Neurosciences Apprendre du vocabulaire inconnu en dormant

ATS

31.1.2019 - 17:03

Les ondes du cerveau ont été mesurées à la clinique du sommeil à l’aide de l’électro-encéphalographie. Les auteurs Marc Züst, Simon Ruch et Katharina Henke (de gauche à droite).
Les ondes du cerveau ont été mesurées à la clinique du sommeil à l’aide de l’électro-encéphalographie. Les auteurs Marc Züst, Simon Ruch et Katharina Henke (de gauche à droite).
Source: Université de Berne/Tom Willems

Il est possible d’apprendre de nouveaux mots dans une langue étrangère pendant certaines phases du sommeil profond et de s’en souvenir inconsciemment après le réveil. C'est ce que démontre une étude de chercheurs bernois publiée dans la revue Current Biology.

On savait que les connaissances acquises à l’état d’éveil sont passées en revue pendant le sommeil au cours duquel le cerveau les «rejoue». Les connaissances sont ainsi consolidées et ancrées dans l’ensemble existant.

Katharina Henke, Marc Züst et Simon Ruch, de l’Institut de psychologie de l’Université de Berne et de la Coopération de recherche interfacultaire «Decoding Sleep» (Décoder le sommeil), ont voulu savoir s'il est possible de faire de même pour l’apprentissage de nouvelles informations.
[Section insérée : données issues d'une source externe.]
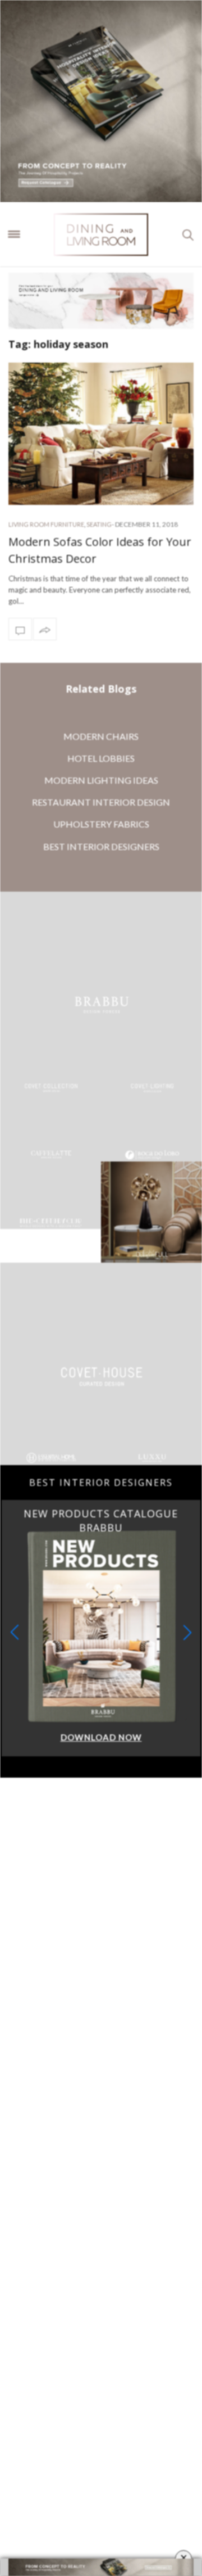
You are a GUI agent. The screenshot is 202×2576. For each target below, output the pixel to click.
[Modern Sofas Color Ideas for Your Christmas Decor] (101, 434)
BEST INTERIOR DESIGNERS (101, 846)
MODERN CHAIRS (101, 736)
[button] (187, 1632)
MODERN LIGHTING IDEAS (101, 780)
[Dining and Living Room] (101, 234)
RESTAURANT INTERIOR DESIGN (101, 802)
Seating (99, 524)
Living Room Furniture (46, 524)
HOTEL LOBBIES (101, 758)
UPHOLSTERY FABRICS (101, 824)
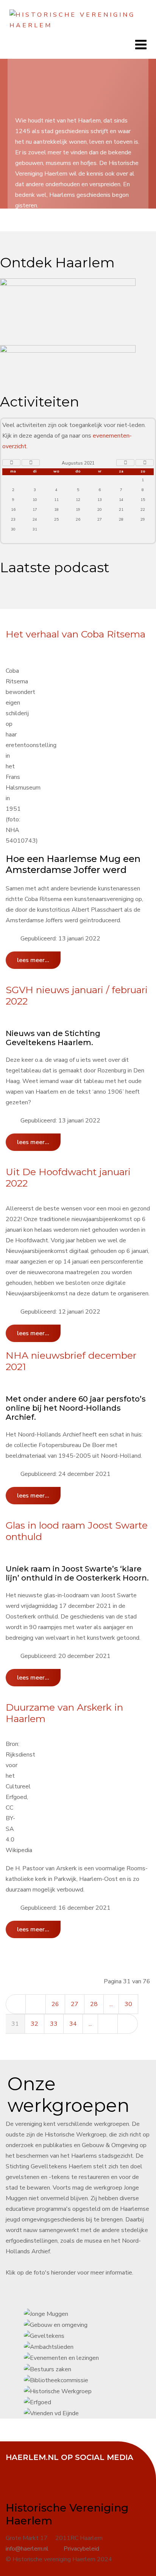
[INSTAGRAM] (71, 2468)
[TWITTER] (34, 2468)
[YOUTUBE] (53, 2468)
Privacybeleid (81, 2549)
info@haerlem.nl (27, 2549)
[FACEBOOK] (15, 2468)
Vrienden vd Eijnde (90, 1288)
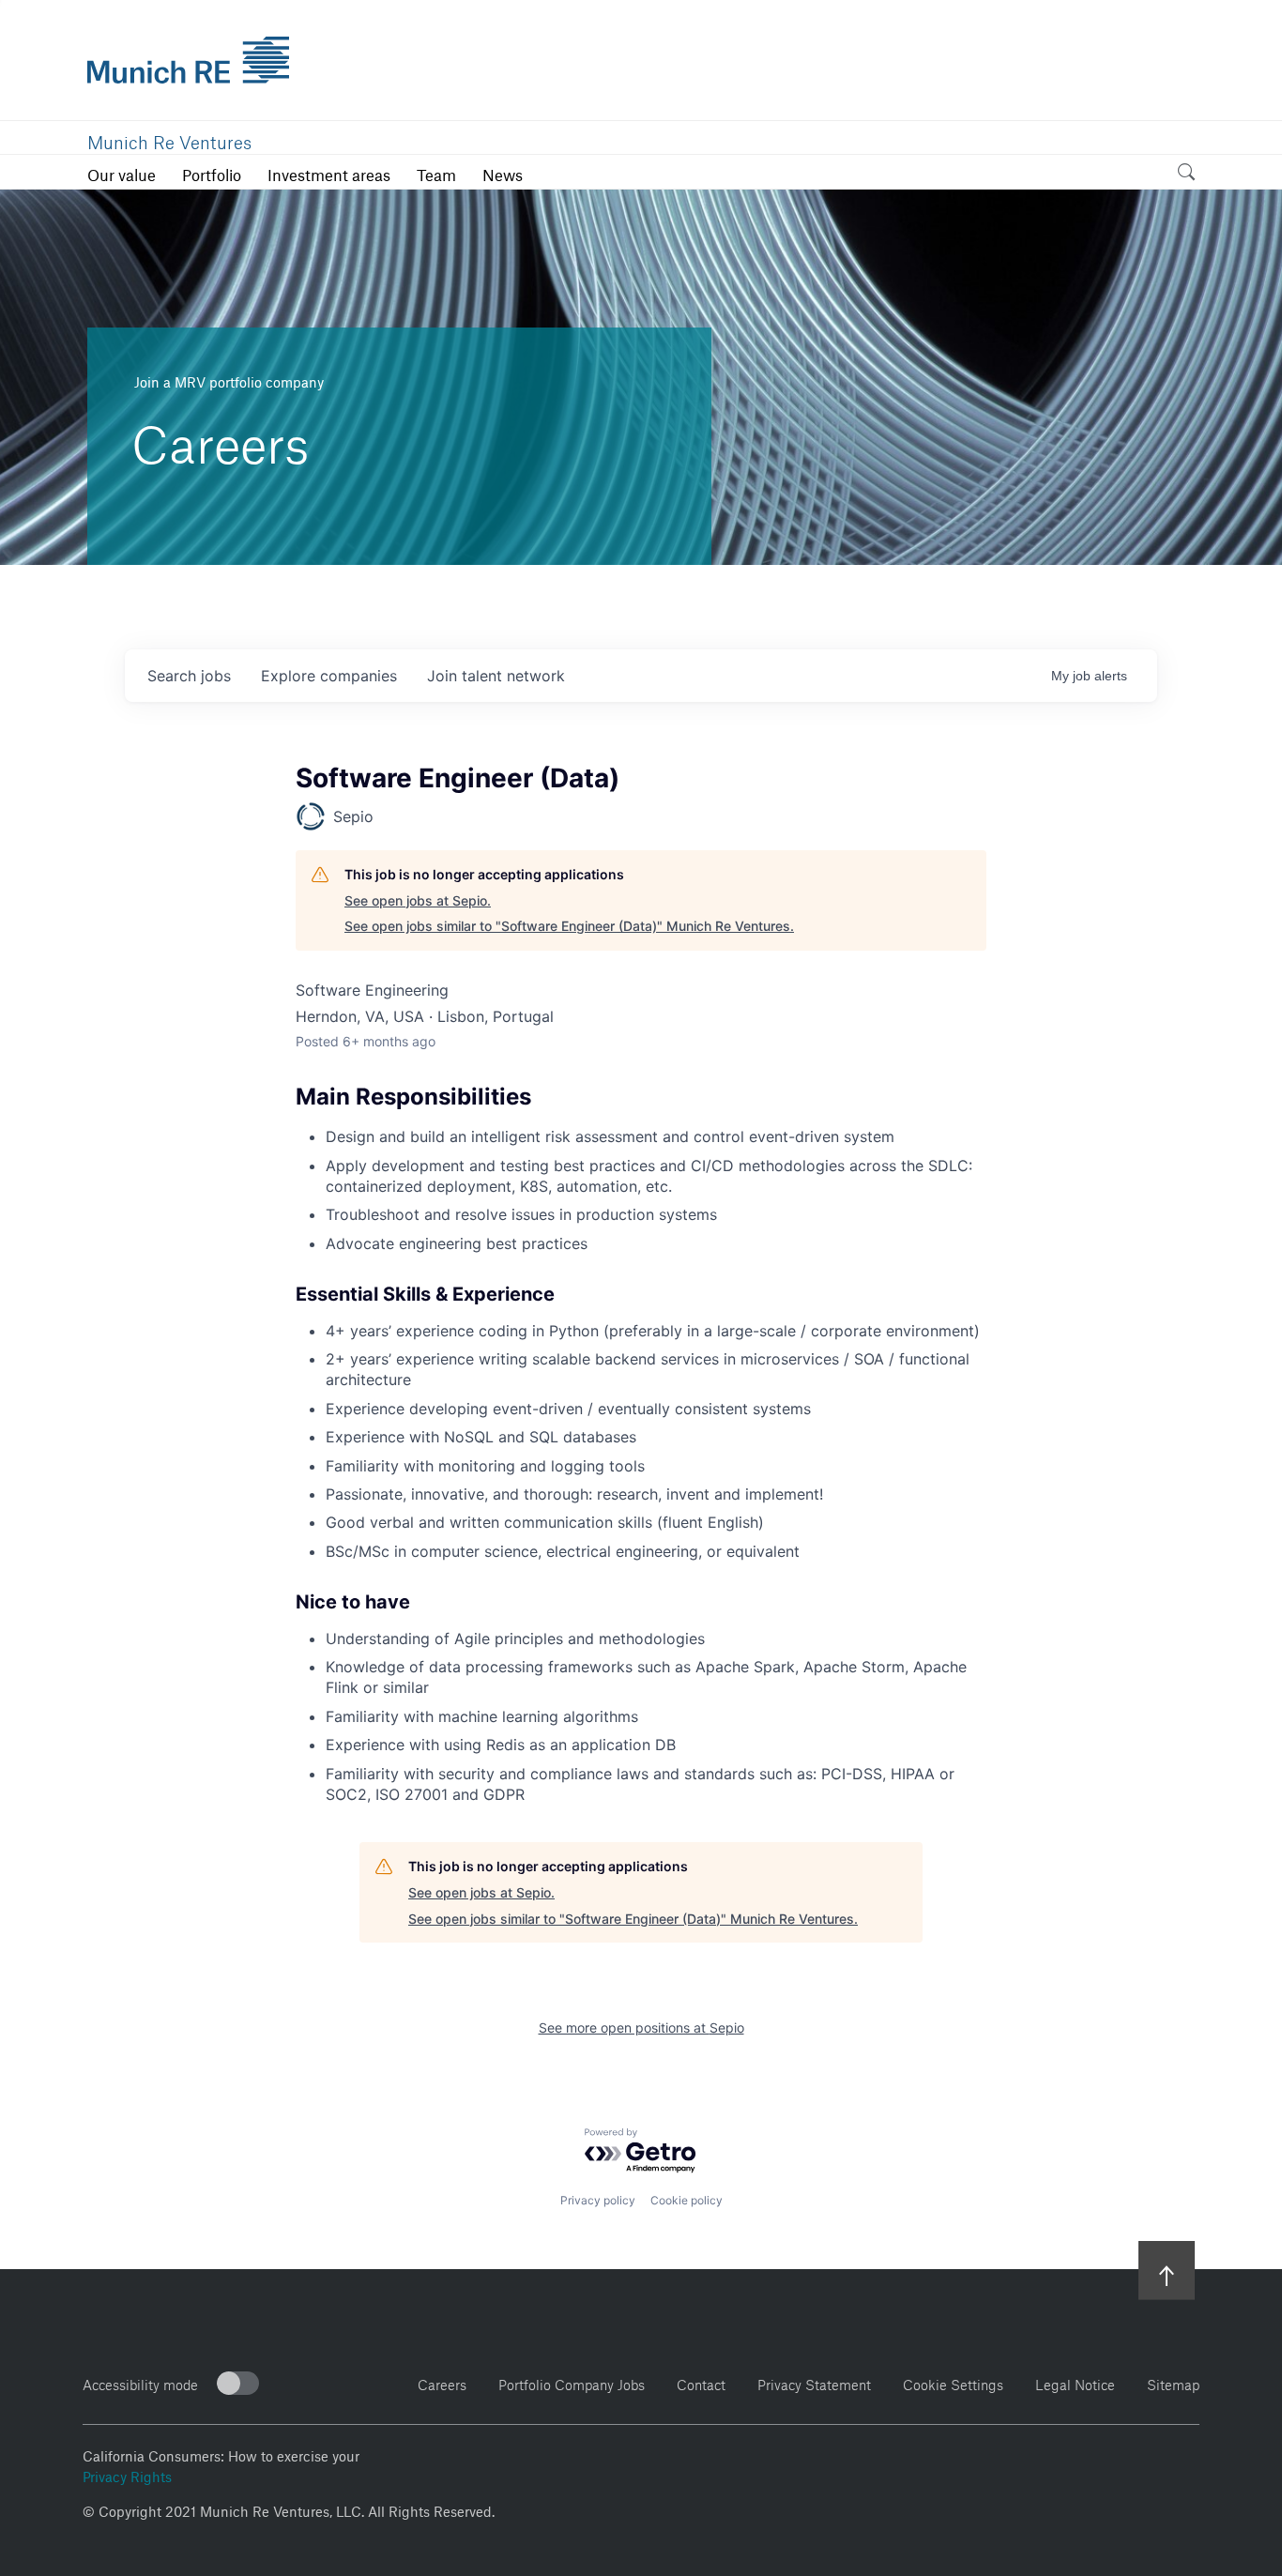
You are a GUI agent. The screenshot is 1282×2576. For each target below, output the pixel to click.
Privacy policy (597, 2200)
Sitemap (1173, 2382)
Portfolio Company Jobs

Les chercheurs ont soumis 41 participants à une expérience. Ils ont examiné si leur cerveau endormi dans ses états actifs, ou «up-states», était en mesure d’assimiler le vocabulaire d’une langue fictive.

Convergence cellulaire

Dans la phase de sommeil profond, les cellules cérébrales commencent à faire converger leur activité. Pendant un bref instant, elles sont toutes actives, et elles entrent ensuite en même temps dans une phase d’inactivité, ou «down-state». Les deux phases alternent toutes les demi-secondes environ.

Les associations de sens entre les mots d’une langue artificielle entendus pendant le sommeil et leur traduction ont été mémorisées inconsciemment par les sujets lorsque le deuxième mot d’une paire était diffusé de manière répétée lors d’un «up-state».

Par exemple, lorsque les participants endormis avaient entendu «tofer = clé» ou «guga = éléphant» dans les écouteurs, ils étaient en mesure une fois éveillés d’indiquer si ces mots désignaient quelque chose de grand ("guga») ou de petit ("tofer»). Le taux de succès était de 60%.

«Il est intéressant de noter que la zone du langage et l’hippocampe, qui servent normalement à l’apprentissage conscient d’une langue, étaient également actifs lorsque les sujets se remémoraient le vocabulaire appris pendant la phase de sommeil profond», commente Marc Züst, cité jeudi dans un communiqué de l’Université de Berne.

«Par conséquent, ces structures cérébrales favorisent la formation des souvenirs indépendamment de l’état de conscience dominant - inconsciemment pendant le sommeil, consciemment à l’état d’éveil», ajoute le spécialiste.

Pas besoin d’être conscient

Outre son importance pratique possible, cette démonstration remet en cause les théories actuelles. Ainsi, celle qui veut que le sommeil soit un état complètement coupé du monde extérieur ne tient pas, ni celle qui juge impossible de procéder à un apprentissage ambitieux pendant la phase de sommeil profond.

«Au cours des prochaines années, la recherche montrera dans quelle mesure le sommeil peut être employé à l’acquisition de nouvelles connaissances et quelles sont les conséquences de cette utilisation», affirme Katharina Henke. La chercheuse évoque des applications pour les personnes confrontées à des difficultés d'apprentissage, par exemple.

Il est toutefois aussi possible que ce type de mémorisation perturbe la consolidation d'autres contenus ou entre en concurrence avec l'apprentissage à l'état de veille, écrivent les scientifiques dans leur article. Des études supplémentaires seront nécessaires, mais en tout état de cause, il est peu probable que l'on puisse apprendre une langue étrangère pendant le sommeil seulement.

Decoding Sleep est un projet interdisciplinaire financé par l’Université de Berne auquel participent treize groupes de recherche en médecine, biologie, informatique et psychologie. La présente étude a été réalisée en collaboration avec l’Hôpital de l’Île à Berne.